- Provided text
****
# Cite de Europe?



## wasfitonce (Apr 27, 2009)

Hope to stay in the Cite de Europe MH park, next Thursday night. Is it still open?

WASFITONCE


----------



## BrianJP (Sep 17, 2010)

Yes it is .
Suggest you park well away from cordoned of area being used for storing building materials.Some people have said they are working at night.But I have stayed there several times in past 2 months and was as normal.


----------



## SueandRoger (Apr 14, 2008)

Stayed there 2 weeks ago and there was no noise at night.


----------



## Sideways86 (Feb 25, 2009)

Yes its fine as the OP's have said no work happening at night at all,

I have been there 3 times in last 10 weeks all is well enjoy your trip!


----------



## smugglersclose (Dec 6, 2008)

We were there two nights ago along with one other British and one French motorhome. No problems at all and a quiet night with no work taking place.


----------



## smugglersclose (Dec 6, 2008)

We were there two nights ago along with one other British and one French motorhome. No problems at all and a quiet night with no work taking place.


----------



## bigtree (Feb 3, 2007)

OP asked if it was still open!


----------



## Sideways86 (Feb 25, 2009)

it clearly is my the feedback


----------



## blaine (May 1, 2005)

We were there last week and yes there was work going on, a rather large crane was moving some "lamp posts" I was ok as I am deaf in one ear but Hubby heard it throughout the night so if the cordoned area is still there park as far away as possible.... unless you are also hard of hearing


----------



## GEMMY (Jun 19, 2006)
****
- Entries

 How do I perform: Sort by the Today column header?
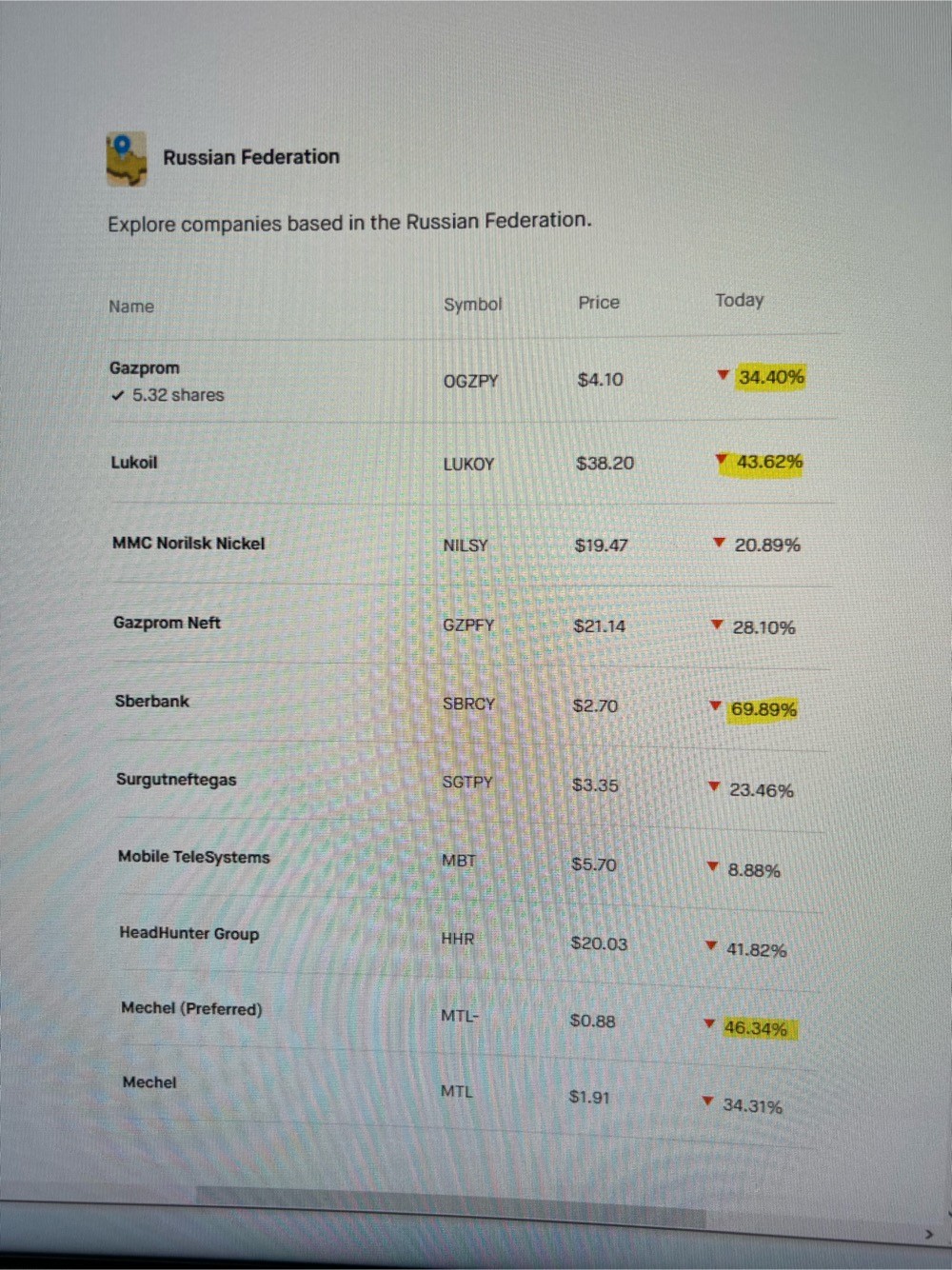(740, 301)
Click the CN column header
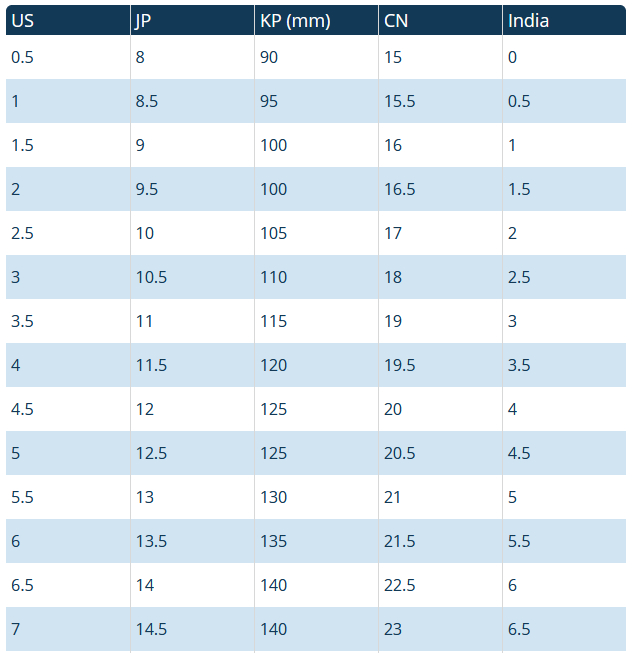 [x=395, y=20]
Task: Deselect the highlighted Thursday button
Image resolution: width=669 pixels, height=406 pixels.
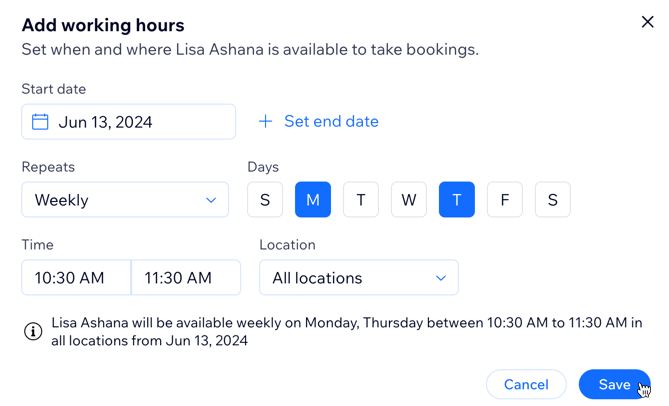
****
- Directions
**a.** Answer from the Cite de Europe motorhome park thread:
(i) How many times does Sideways86 say they have stayed there in the last 10 weeks?
(ii) What was the large crane moving, according to blaine?
(iii) Besides smugglersclose's group, which other motorhomes were at the park two nights earlier?
**b.** Carry on the Cite de Europe motorhome park thread from the point where it stops.
The listing isn't needed for any of this.

- Per-task answers
**a.**
(i) Three times.
(ii) Some "lamp posts."
(iii) One other British motorhome and one French motorhome.

**b.**
Or better still go to the yacht basin :wink: 

tony


----------



## Telbell (May 1, 2005)

can someone kindly provide co-ords for either Cite Europe or the Yacht Basin - or both!

THanks


----------



## wasfitonce (Apr 27, 2009)

I consider one of the best places to stay near Calais. Not sure of the coordinates but the address is :- Boulevard du Kent,62231, Coquelles 62, Calais. off the A16 south west of Calais

We will be there Thursday night.

WASFITONCE


----------



## blaine (May 1, 2005)

Wasfitonce isn't this City D'Europe?


----------



## tonyt (May 25, 2005)

Telbell said:


> can someone kindly provide co-ords for either Cite Europe or the Yacht Basin - or both!
> 
> THanks


Cite Europe: 50.93289, 1.81106

Yacht basin: 50.96021, 1.84471


----------



## Telbell (May 1, 2005)

tonyt said:


> Telbell said:
> 
> 
> > can someone kindly provide co-ords for either Cite Europe or the Yacht Basin - or both!
> ...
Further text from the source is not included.